▶ Task input
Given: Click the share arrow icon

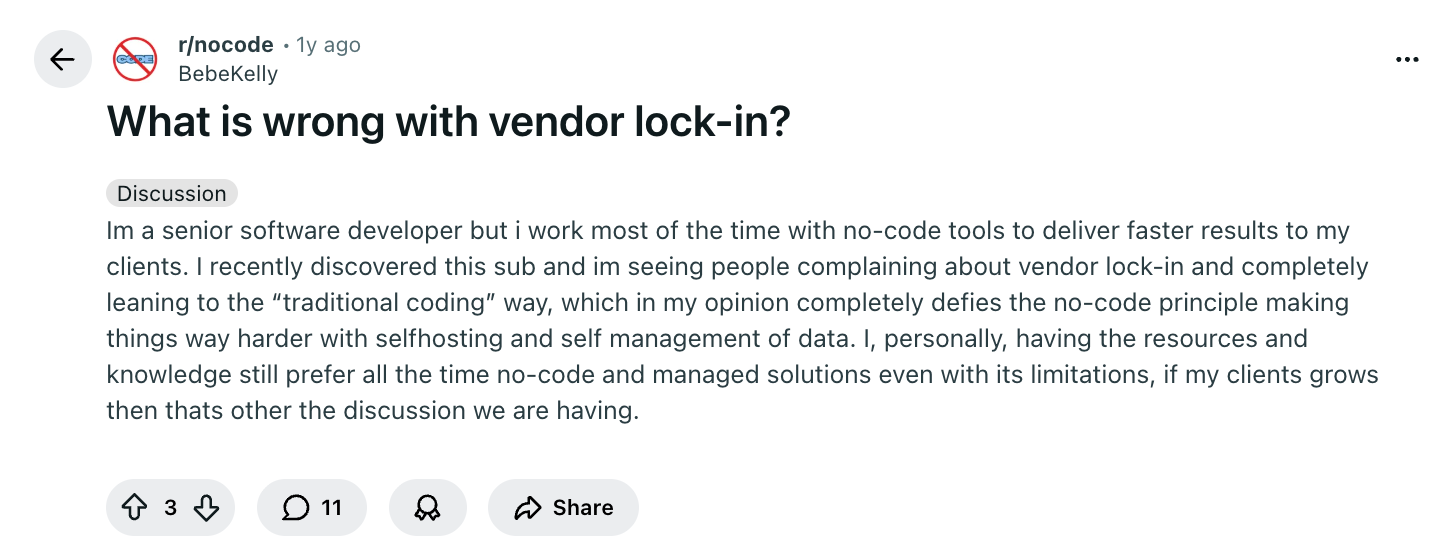Looking at the screenshot, I should [527, 508].
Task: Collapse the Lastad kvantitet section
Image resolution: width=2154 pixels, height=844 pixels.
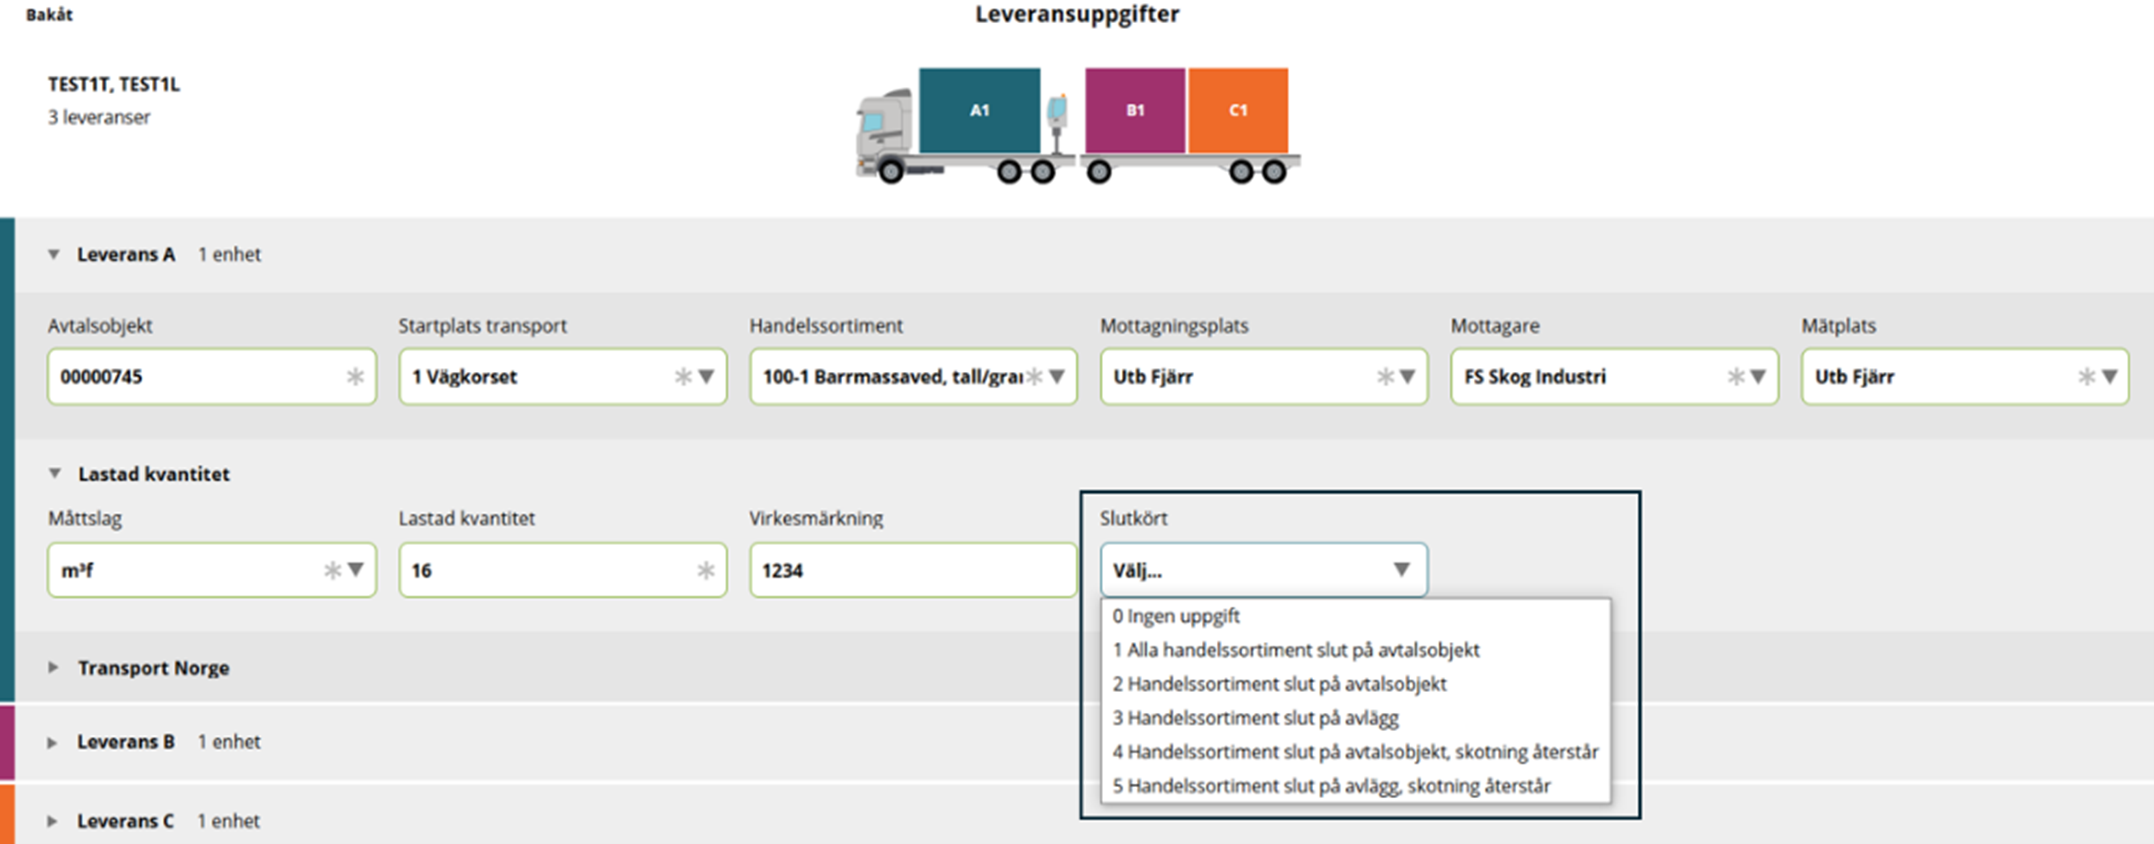Action: pos(55,473)
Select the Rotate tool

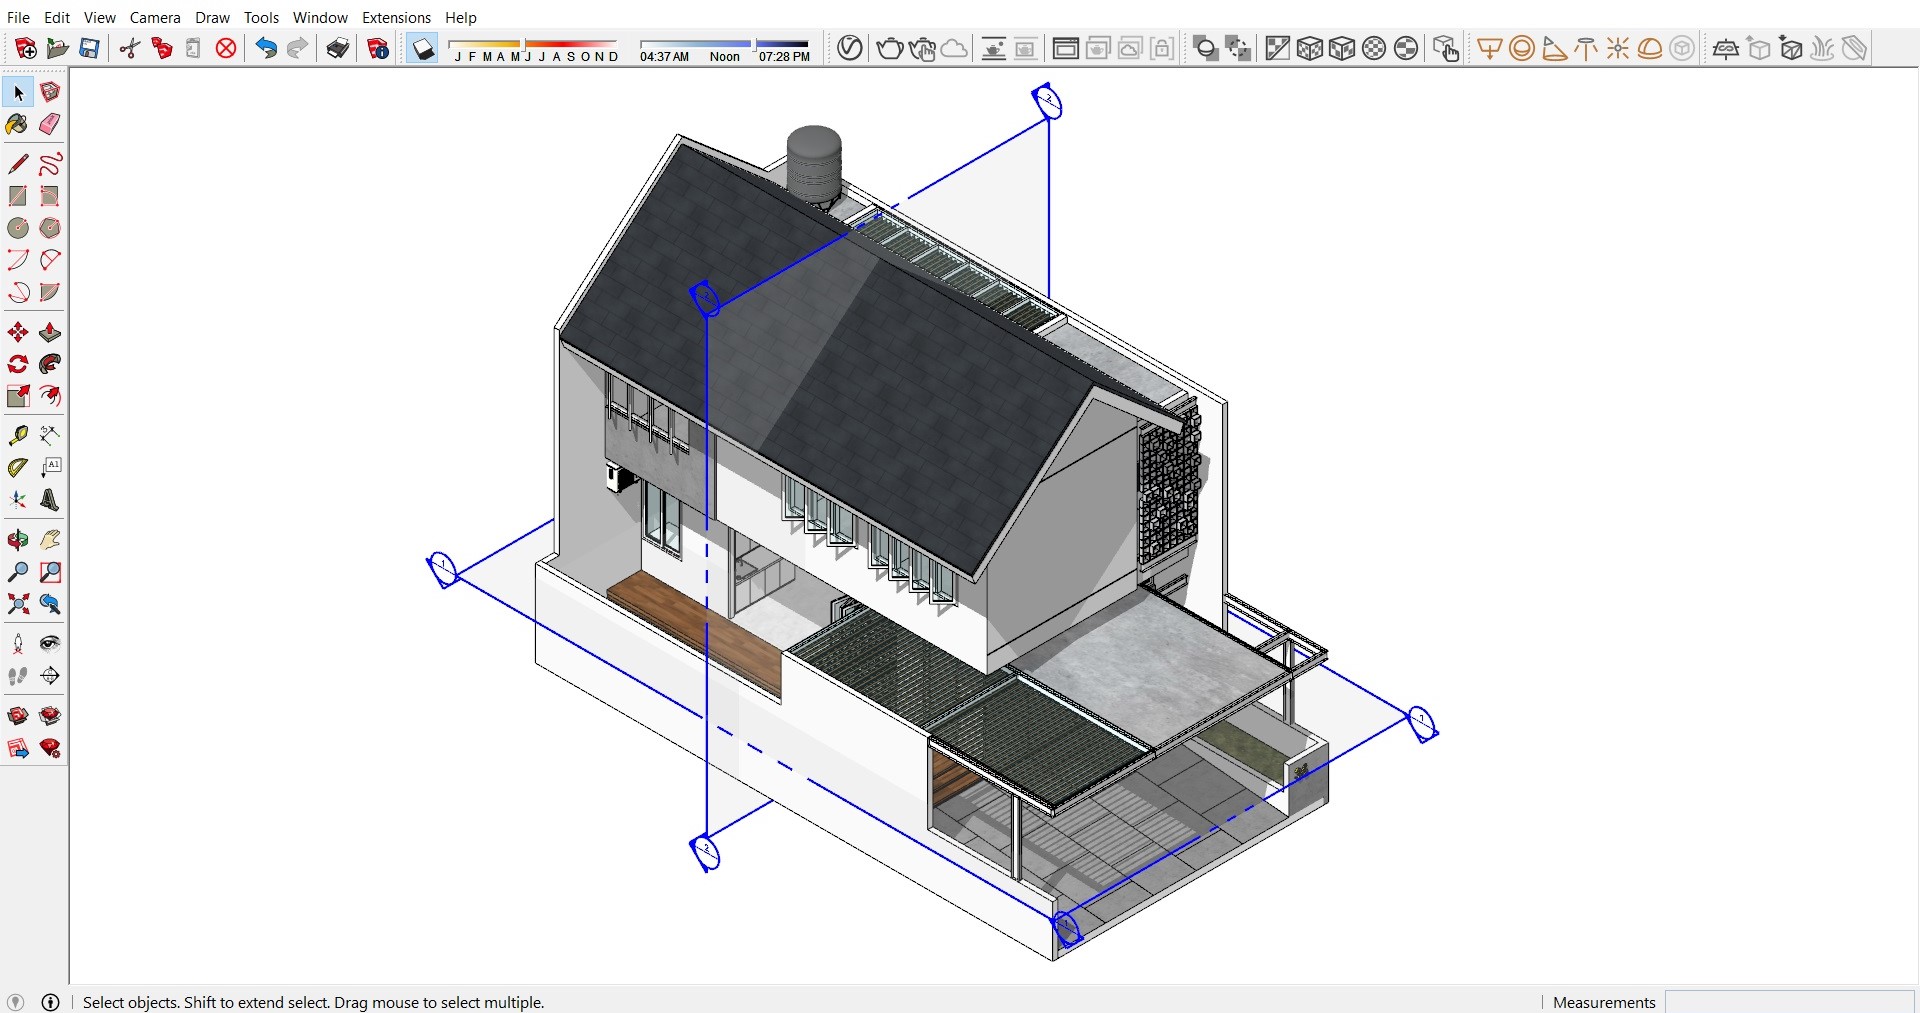pos(16,364)
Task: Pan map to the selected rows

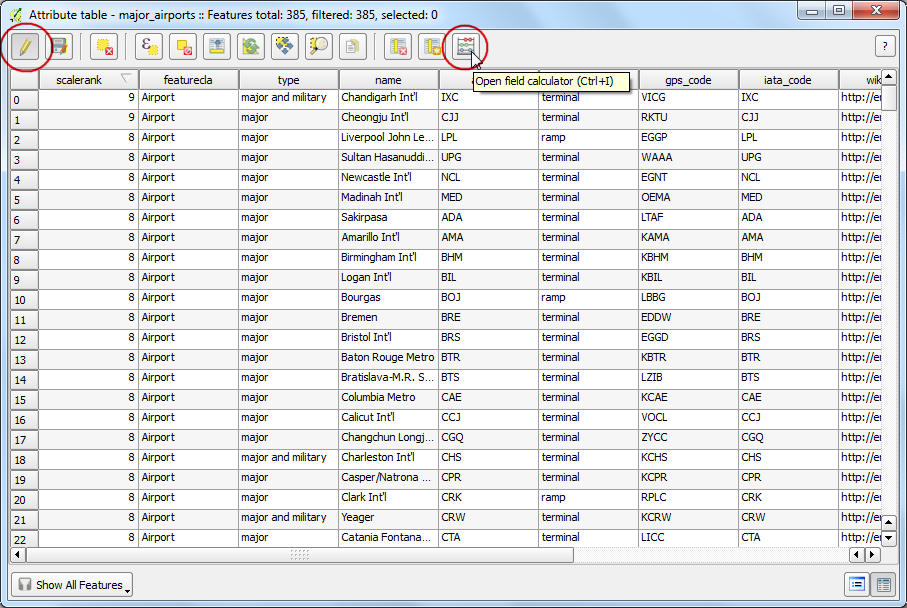Action: coord(285,46)
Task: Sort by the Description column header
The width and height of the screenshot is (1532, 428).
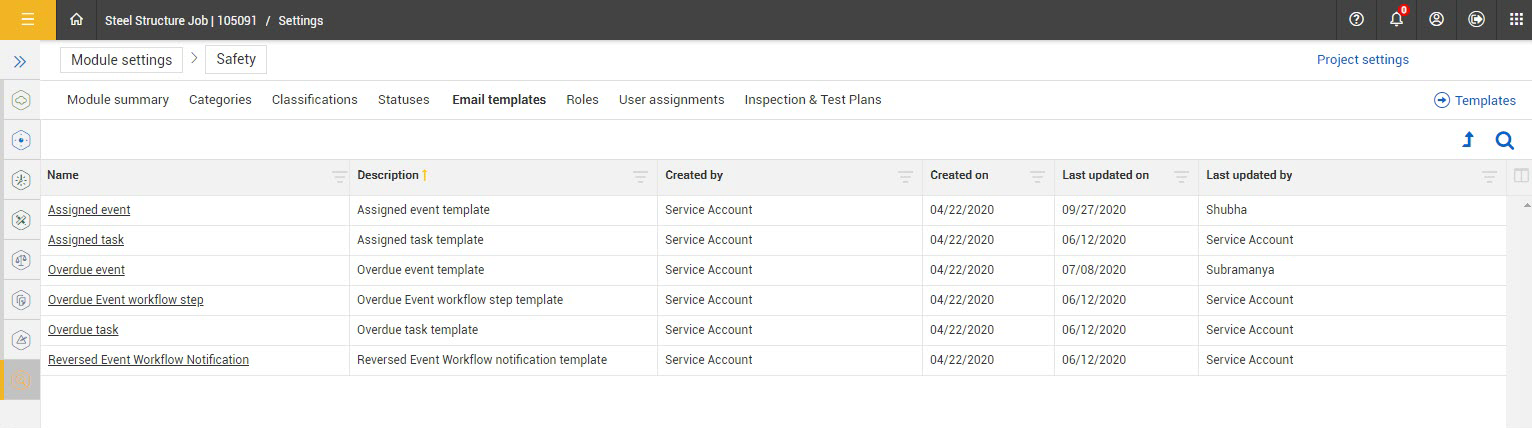Action: (x=388, y=175)
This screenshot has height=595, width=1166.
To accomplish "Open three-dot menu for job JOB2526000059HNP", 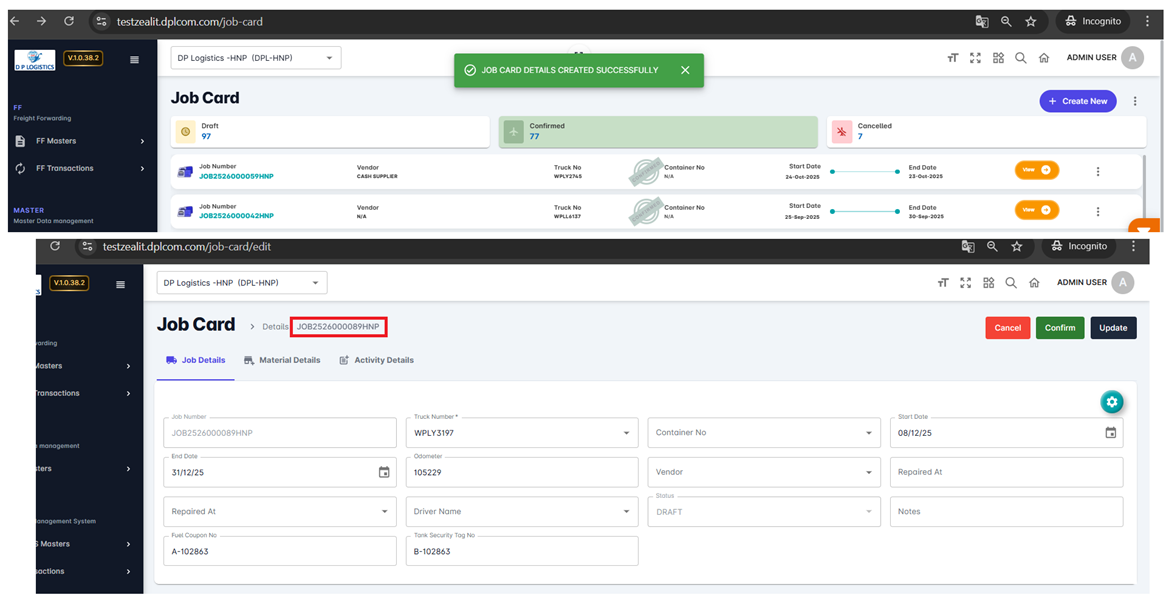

▶ Your objective
Count how many lines in the entries above contain the string "height", matching case exactly, and reply with only that number.

▶ Correct output
3